Saying no to the second question — Do you understand yourself better than social media algorithms and the people who are trained to influence you? — is also concerning.
As Yuval Noah Harari pointed out in his book, Homo Deus: A Brief History of Tomorrow, over the past century, humankind has managed to do the impossible and rein in famine, plague and war. So where do we go from here? As life is stressful and unpredictable, people crave certainty and at least the illusion of safety. Staying in our comfort zone is as pleasant now as it is dangerous in the long run. The less we use our skills, the more we lose them. The more we rely on artificial intelligence to make decisions for us, the more control we lose.

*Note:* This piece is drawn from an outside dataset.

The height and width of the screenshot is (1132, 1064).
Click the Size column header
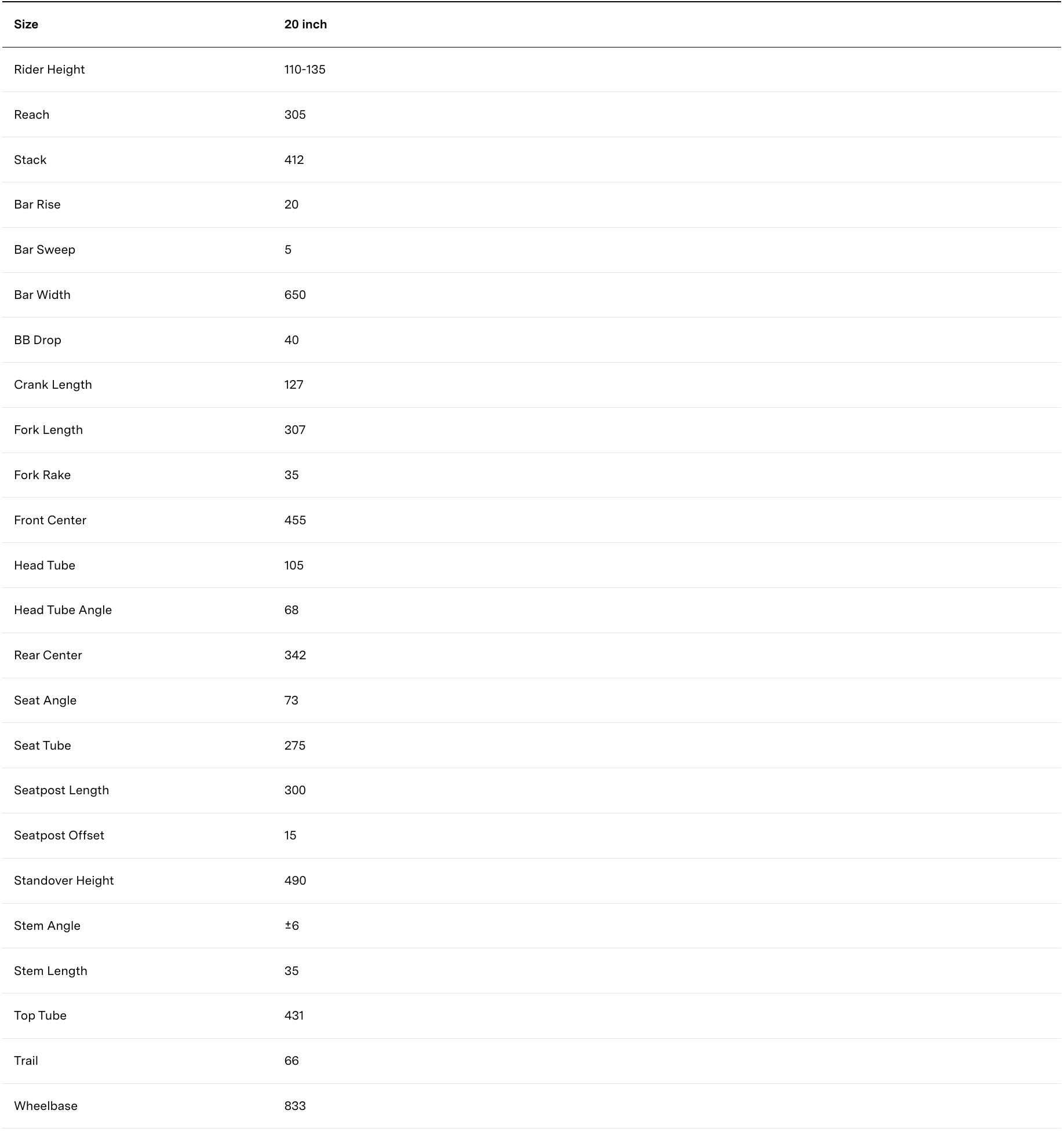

Getting out of our comfort zone feels like going against nature as our brain is designed to keep us safe. The moment we realize that certainty does not exist, we can turn an unpleasant activity into a positive one. Here are some suggestions that cost nothing:
• Talk to people who disagree with you and find out why they think they are right without trying to convince them otherwise.
• Watch news on the TV channels you normally would not.
• Give yourself the quality and amount of attention you give others when getting to know them.
• Practice some purposeful doubt about your habits and best practices. Are they still serving you or might they be hurting you? Is there an even better way of doing things?
Investing time and energy in personal development or coaching is not a luxury, it is a means to stay relevant in a world where more work tasks will be handled by machines than humans by 2025. Now is the time to identify our own weaknesses and skill gaps.